All cases where self-created stateful members vs. passed in stateful members can be discussed like the discussion on DOM in comment 4. Generated members are hard to be shared with others since its interface tend to be unstable.

yarray commented 9 years ago

15

Multipart controls are trivial, which need only some way to direct flows (Action <-> Event or bound common data). The complexity may happen if the flows are all two way.

Parent controls are just those of which Container interfaces are top part of the real DOM. Things get harder if DOM generation involves.

yarray commented 9 years ago

16. React

yarray commented 9 years ago

17. Masonry

yarray commented 9 years ago

18

Challenge:

A list page with every element containing a button "edit". The editing page can be a modal, a expaned div in the same page, or another page, or even another website. How can we design the interface to be flexible? Several options:

  1. Page with an Event: "edit item". This Event is then hooked with some Action in an orchesting component.
  2. Page with a object injected in. This object contains a method called "edit item".
  3. Directly write the page redirection or others in the page
  4. Send a message in public channel, or give an intent as in Android. The editing component listens to the message.

Problems:

  1. It seems the editing page is there is no universal mechanism to deal with the editing part both in/out of the page.
  2. 1 and 4 seems alike, only that in 4 the channel can be passed in, but the events are normally represented as text (rather than api)
  3. For 1, "edit item" as an Event is strange in concept. Also the Event and Action share the same name which is strange.
  4. For 2, dependencies are harder to reason and conflict to our design that api call with side event should be composed by Action/Event or Stream
  5. 3 is Not flexible and should be avoided unless there are some restrictions provided.
yarray commented 9 years ago

19

Best way to solve comment 18 should be solution 1 or just setting the button as a link. Other methods suffer from unclear control flow. For problem 3, editButtonClicked can be used as the event name.

1 can be solved. We can inject a redirection to the event, and different handlers can handle both cases. It reminds us the importance of routing design.

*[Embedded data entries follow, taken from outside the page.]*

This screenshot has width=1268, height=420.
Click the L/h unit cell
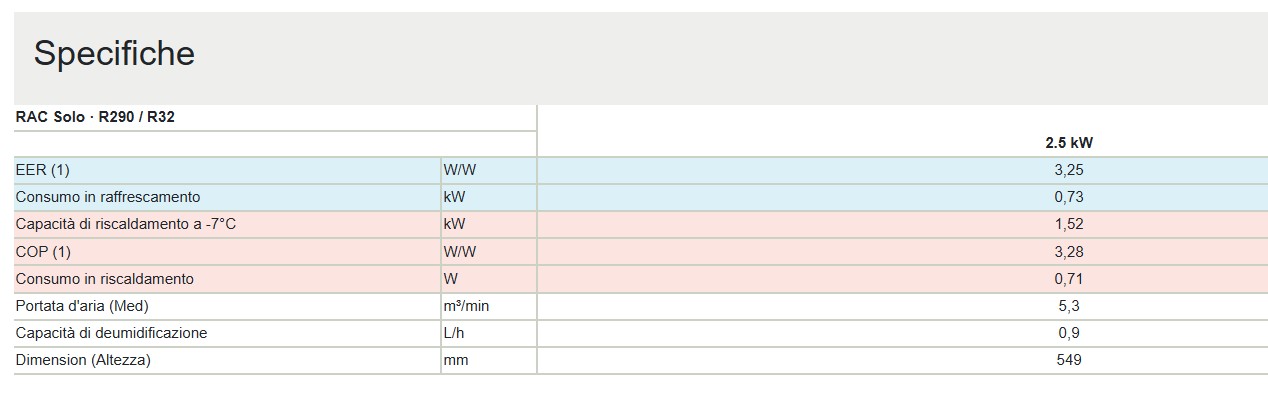[488, 332]
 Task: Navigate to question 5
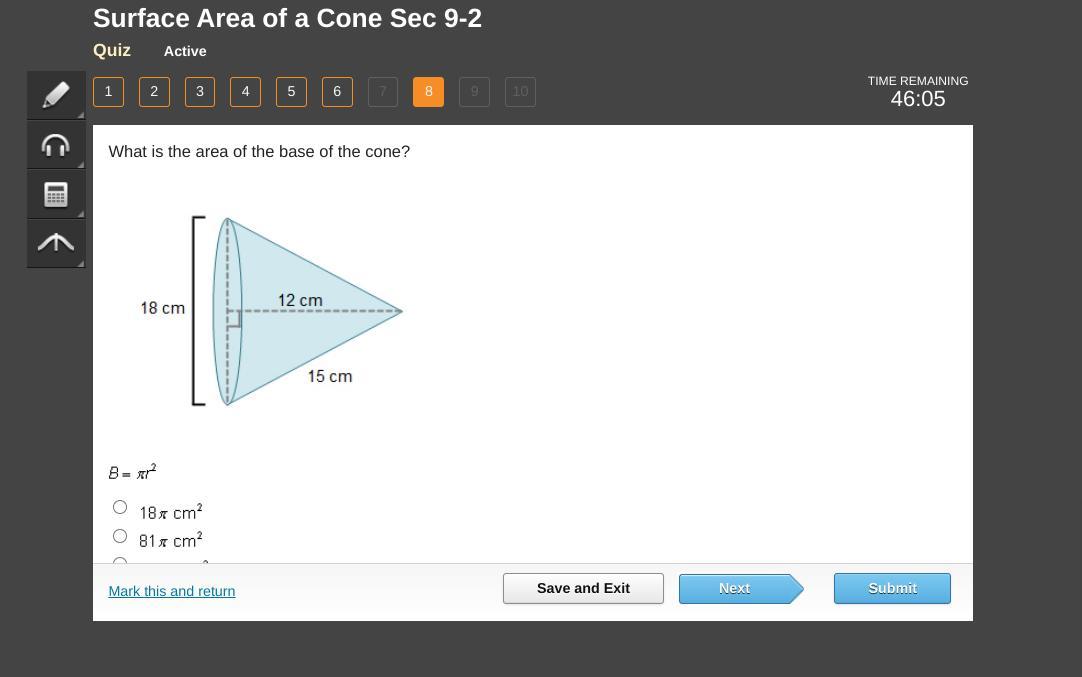point(291,92)
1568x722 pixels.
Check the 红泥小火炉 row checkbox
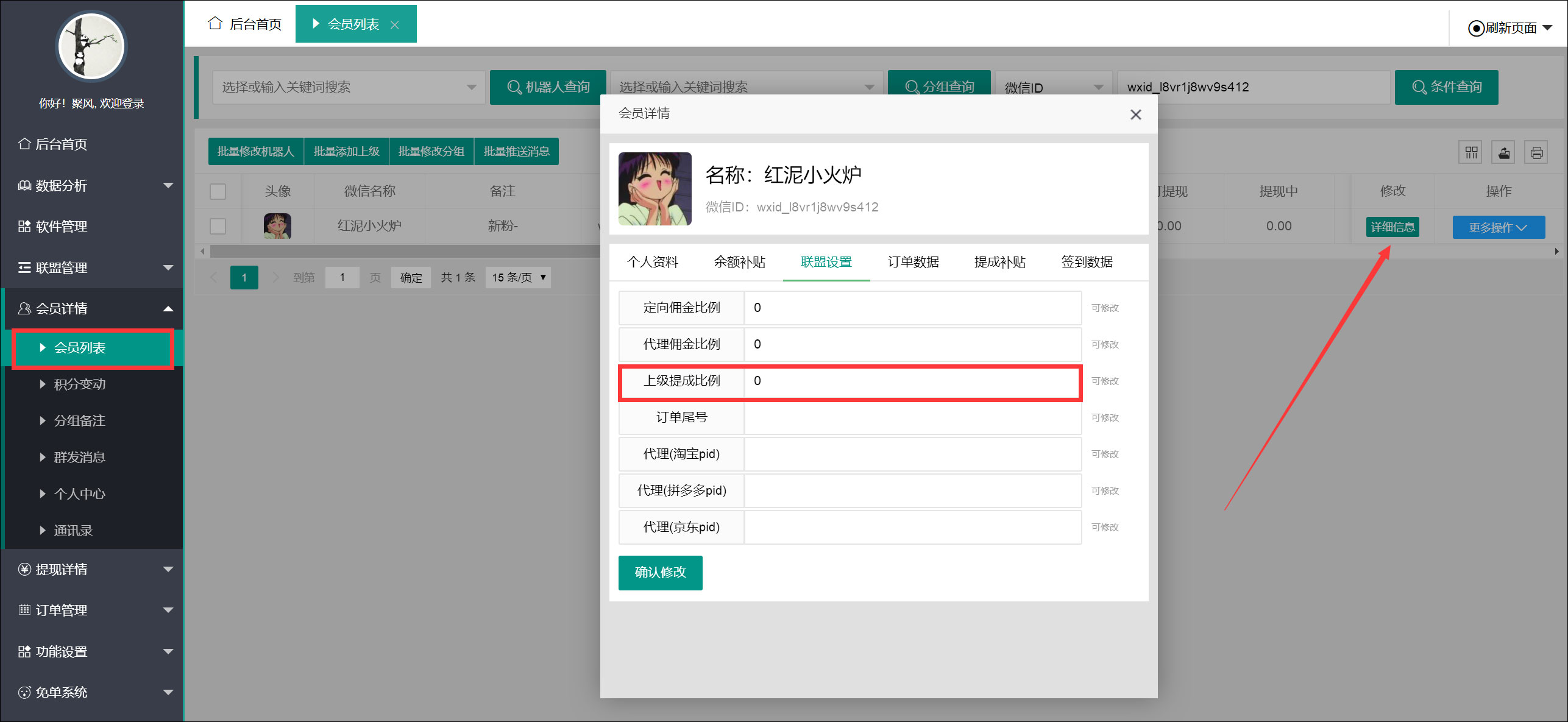[x=218, y=226]
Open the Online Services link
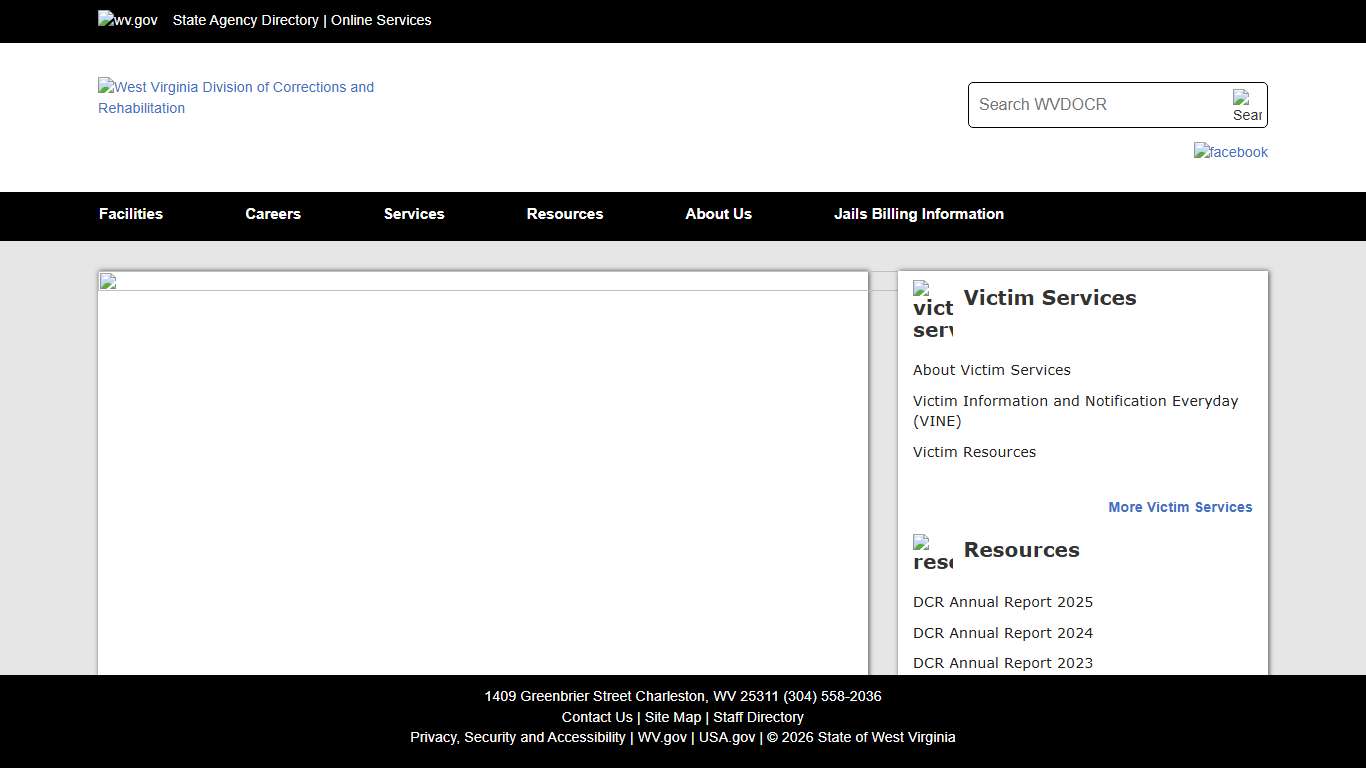This screenshot has height=768, width=1366. coord(381,20)
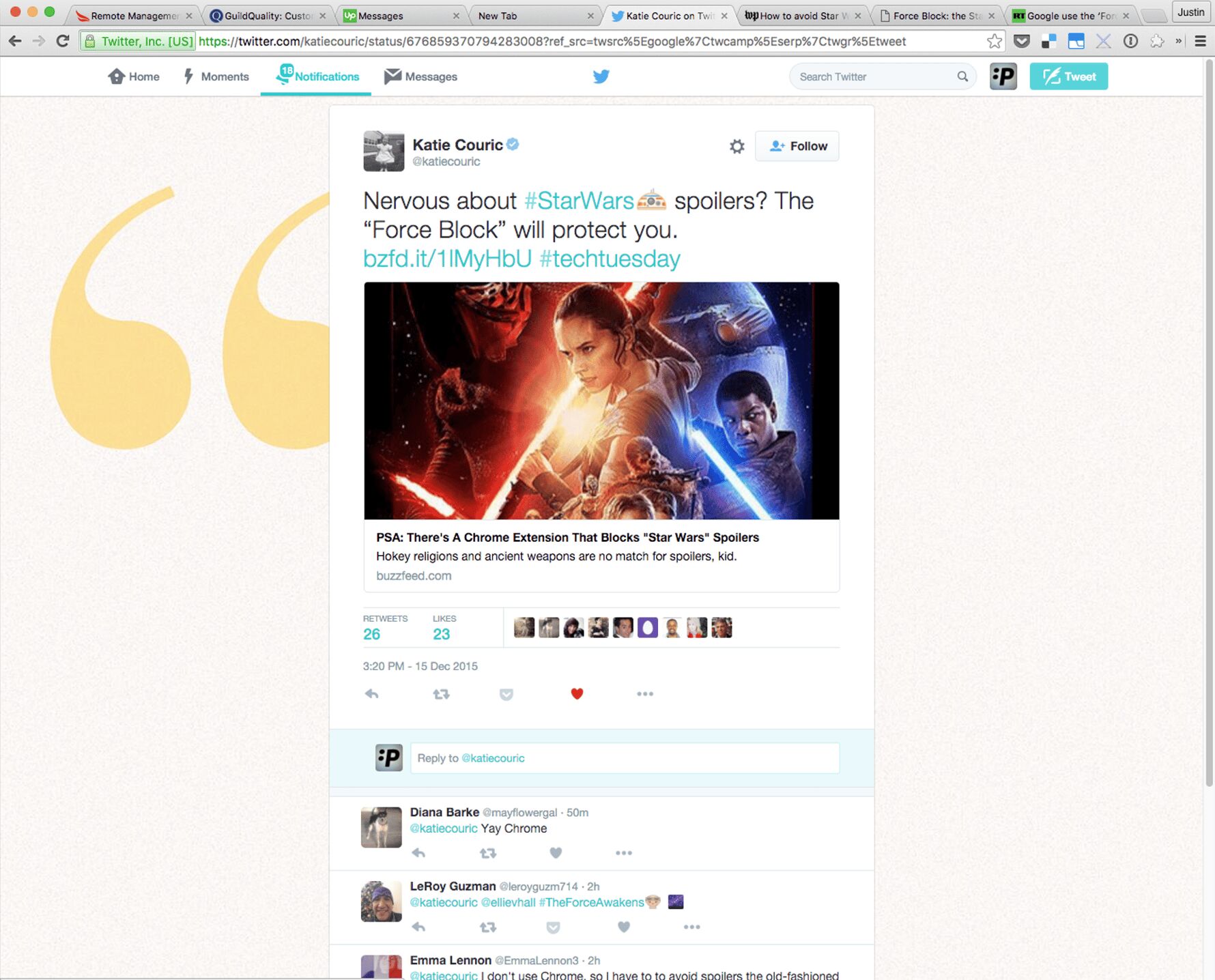The height and width of the screenshot is (980, 1215).
Task: Follow Katie Couric
Action: (797, 147)
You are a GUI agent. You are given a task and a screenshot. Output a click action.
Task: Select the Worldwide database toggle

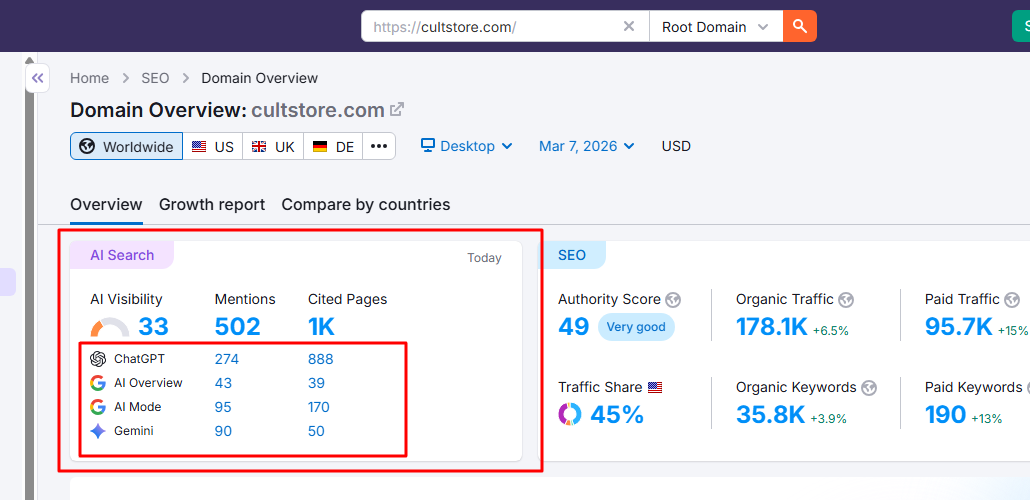pos(126,146)
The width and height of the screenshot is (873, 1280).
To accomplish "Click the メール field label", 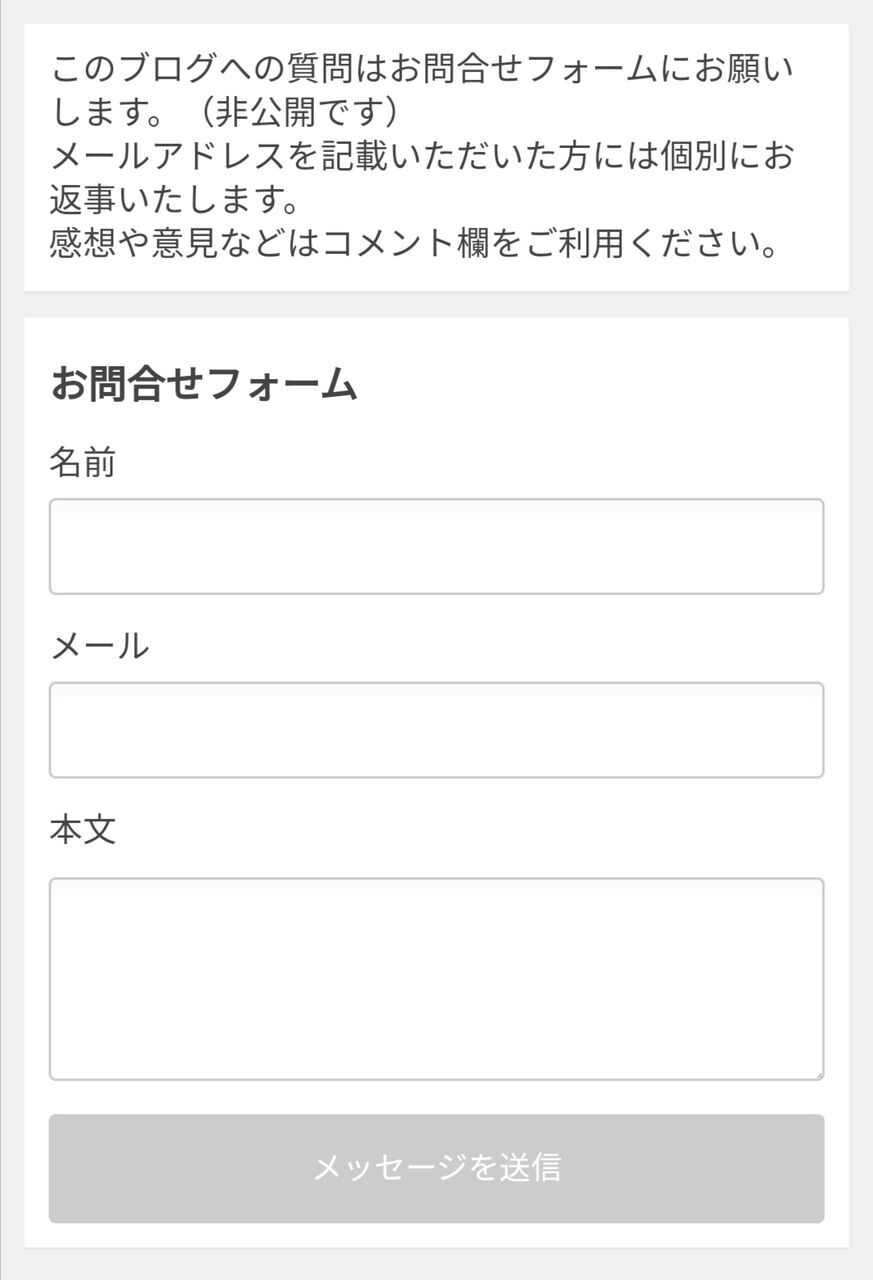I will pyautogui.click(x=99, y=646).
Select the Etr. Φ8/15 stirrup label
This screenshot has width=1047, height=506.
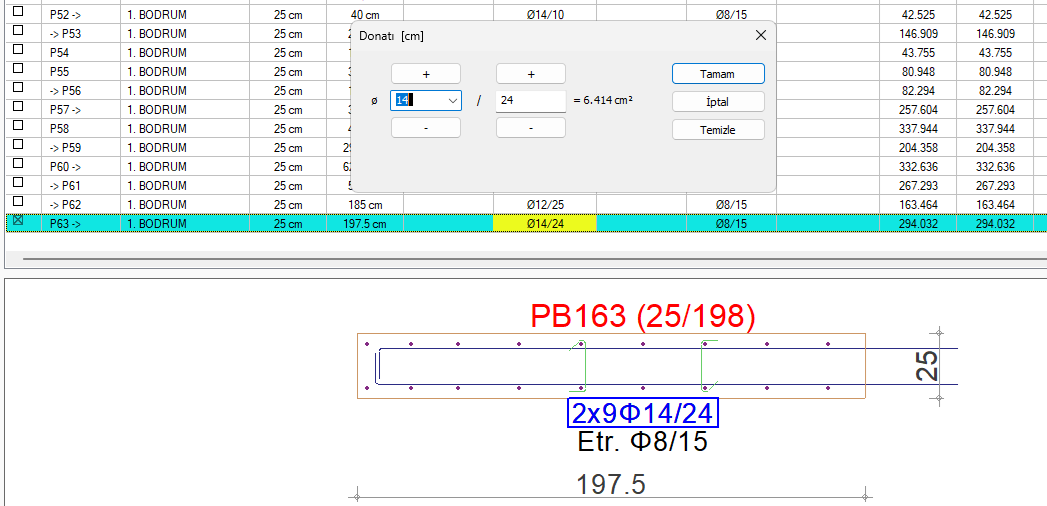[642, 441]
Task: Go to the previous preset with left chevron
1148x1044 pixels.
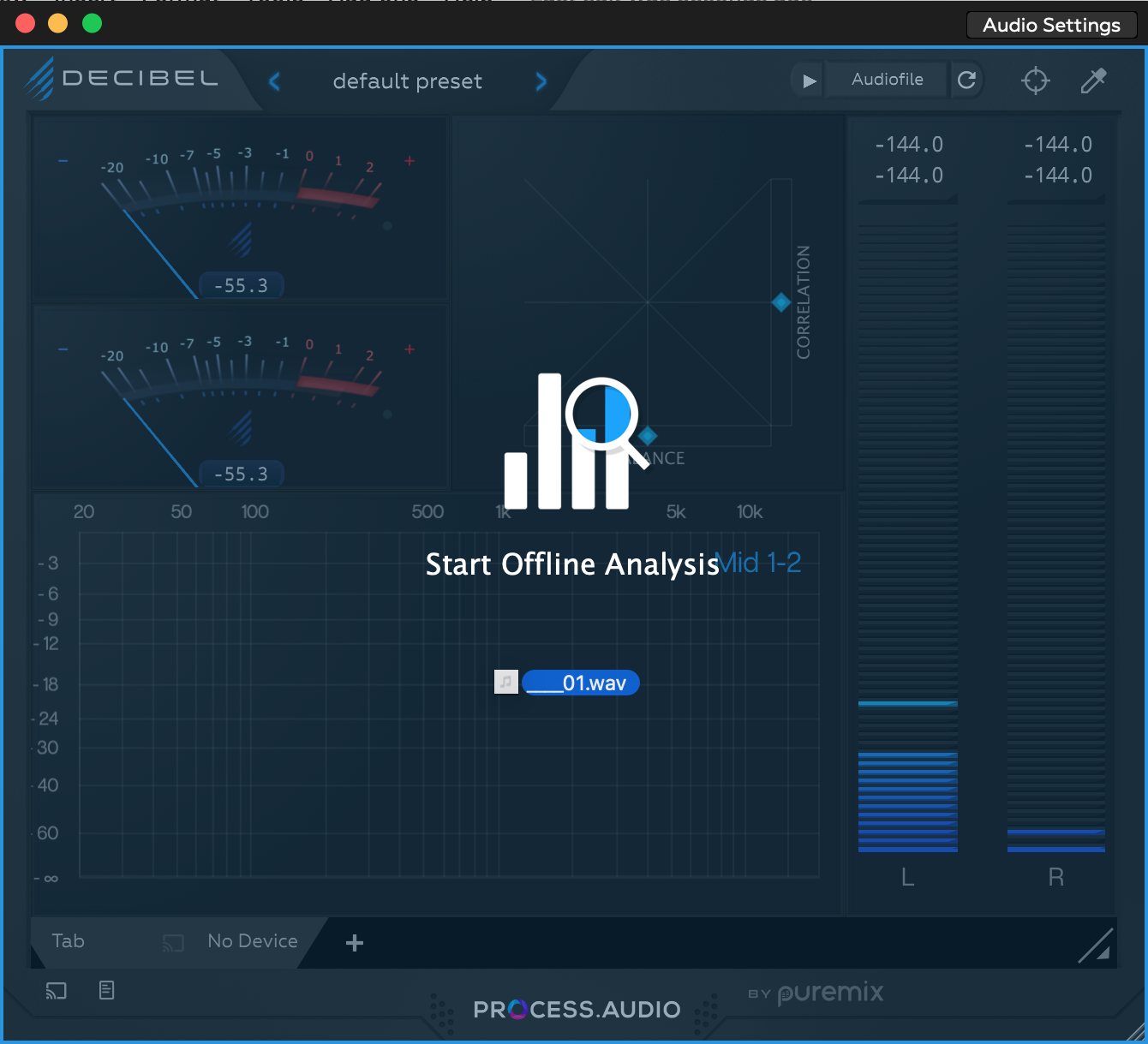Action: (x=275, y=81)
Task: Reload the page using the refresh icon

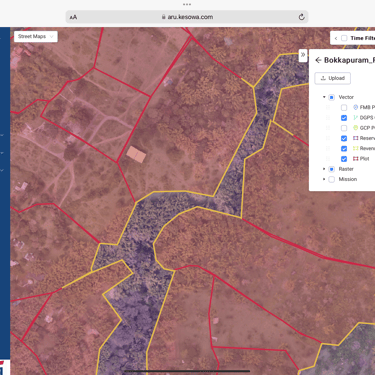Action: pos(301,17)
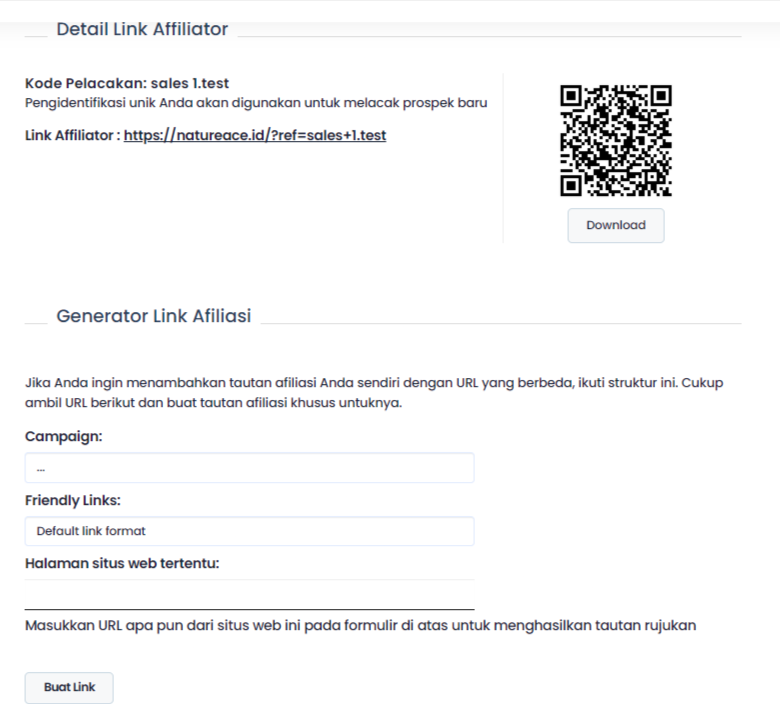The height and width of the screenshot is (704, 780).
Task: Click the divider line beside Generator heading
Action: coord(500,323)
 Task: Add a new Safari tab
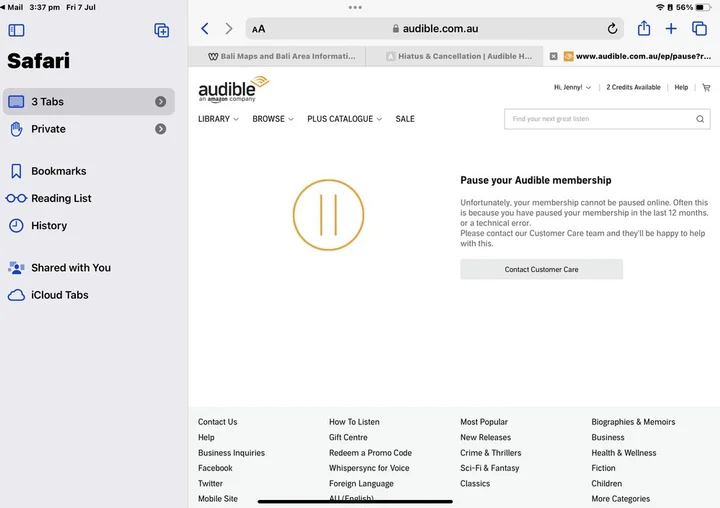pos(671,29)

yarray commented 9 years ago

20

This thread produces enough insights till now. Remaining are decisions, the most important concerns are:

  1. Which paradigm to use, FRP or Action/Event?
  2. Is the Markup provided or generated?
  3. What's the State? Is there Data in concept and what is it?
  4. How to binding Data to DOM states, initial states + diff to diff or merely states to states?
  5. How to express the data binding, in markup or in code?

Rough answers now:

  1. FRP. We should try new things with such solid abstractions.
  2. Provided. This does not matter so much, but it will be much easier for parent UI.
  3. Depends on cases.
  4. Initial States + diff. We may want to add fancy transitions later.
  5. Template with resulting structure should be offered, so that the required structure will be more clear. bindings are expressed in Markup, but how to apply the changes will be determined later.

Libraries used:

Bacon for FRP.

Additional notes:

  1. It's highly likely that 5 will be too complex for ourselves to handle. In that case handlebar or others may involve
  2. 4 can require too much work. VirtualDOM with states -> states binding can be a candidate.